Sato spoke last week at a workshop event organized by the Stanford University Lead Innovation Tour 2023, with input from Keio University’s FinTEK Centre, nChain, and the BSV Blockchain Association. It brought together current Stanford business students who study mainly online and the university’s alumni network.

Most of the two-hour event focused on stablecoin-related issues, though there were also introductory presentations from Keio FinTEK’s Dr. Teruo Nakatsuma and BSV Blockchain Association Japan Ambassador Masumi Hamahira—plus a segment from U.S. visitor Brett Banfe, who talked about the new Champions TCG (trading card game) project based on NFT technology.

The future of stablecoins brainstorm

A key segment of the workshop was a brainstorming session where groups of attendees used Post-it Notes to describe potential best- and worst- case scenarios for a stablecoin project like YenPoint, as well as ways to break out of the monetary status quo and possible obstacles a project may face in doing so.

brainstorming activity

Best-case scenarios included variations on themes like “stablecoin replaces physical money,” or “majority of businesses accept the stablecoin as payment”; while worst-case suggestions included insecure systems vulnerable to hacking, a confusing array of multiple stablecoins, or complete rejection by regulatory authorities.

Groups were then invited to brainstorm tactics to avoid or deal with the worst-case problems, using Stanford’s “Challenge Finder” framework.

Ken Sato’s presentation came after the brainstorming session (though perhaps it might’ve been more useful to hear it beforehand). Sato described the current reality of stablecoins, a US$124 billion supply worldwide—Tether (USDT) and USD Coin (USDC) have the lion’s share of that value, and nearly all stablecoin activity takes place on the Ethereum blockchain.
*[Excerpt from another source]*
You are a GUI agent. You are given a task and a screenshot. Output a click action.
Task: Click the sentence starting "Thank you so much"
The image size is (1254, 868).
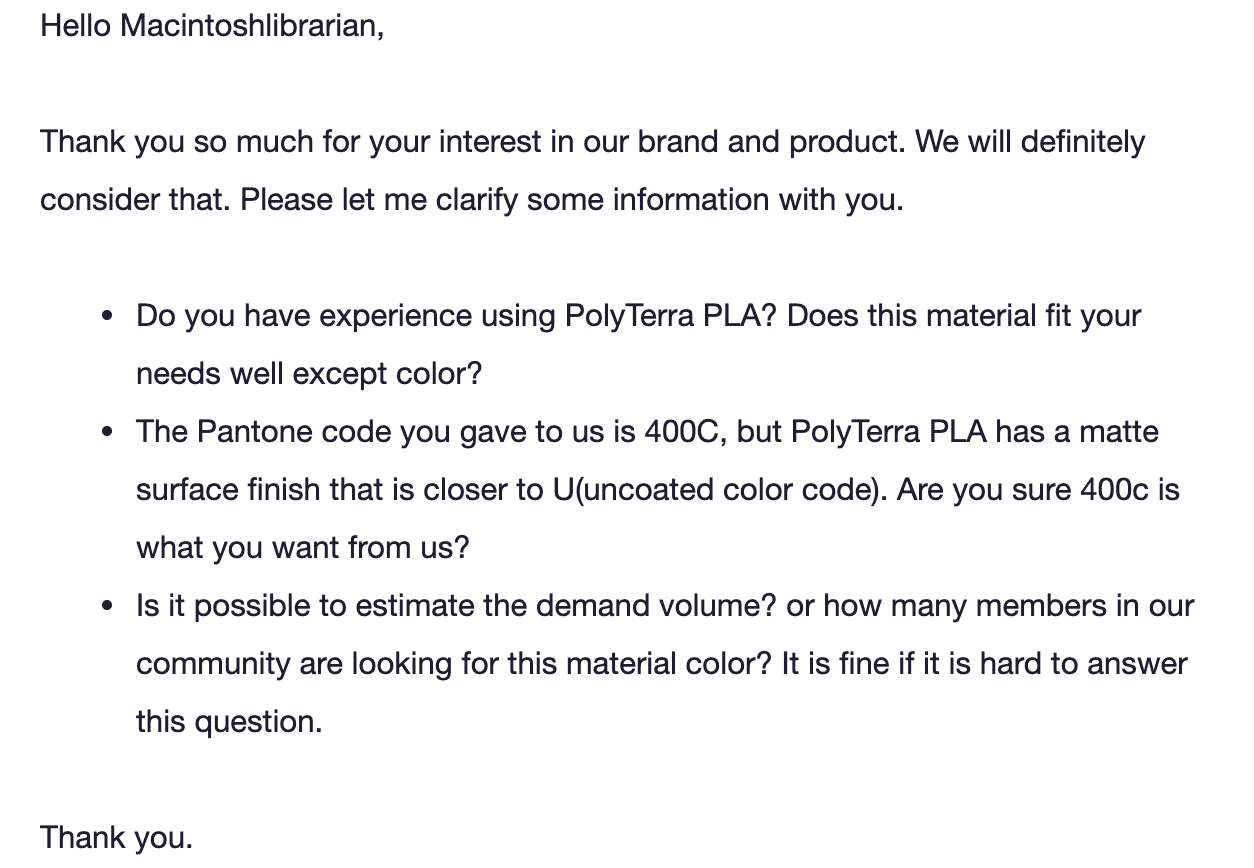[x=470, y=142]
The JPY (Japanese yen) stablecoin market was far smaller, with under US$30 million in total value (GYen and JPYC).

Ken Sato's presentation

Sato noted that $124 billion is actually a tiny amount when compared to the world’s total supply of liquid money, leaving plenty of room for competitors with better technology and governance to enter the market and dominate.

Current image and strict regulations

Stablecoins in their current form are “shady and expensive to use,” he said. They operate in a legal grey area, often with opaque governance rules and unaudited supplies of the backing currency. Limitations of Ethereum’s network, even with proof-of-stake (PoS), make them more expensive to use than they should be. As a result of all this, stablecoins in 2023 have very limited use-cases (they’re mostly used to park value on exchanges, or make international value transfers outside the banking system).

Sato said his original vision for YenPoint was as a currency for small online and retail transactions, one that could also be used for micropayments.

He described the evolution of digital asset and stablecoin regulations in Japan, notably the stablecoin-specific changes introduced in April 2023. These regulations, which include strict transaction reporting requirements for exchanges, indicated the government is particularly concerned about more negative stablecoin use cases—such as money laundering and tax evasion.

yenpoint presentation

Speaking of Japan’s powerful fan subcultures, Sato pointed out that of the Top 10 highest-grossing media franchises of all time, five originated in Japan and this included the top two entries (Pokemon, Hello Kitty, Anpanman, Mario, and Jump Comics).

Those looking to promote real-world useful stablecoins should focus on digital payments related to entertainment, as well as retail online and in the physical world, he said. The idea of stablecoins as everyday payments, rather than “shady” tools for digital asset exchange and regulation-avoiders, would help change their image and make them more acceptable to governments.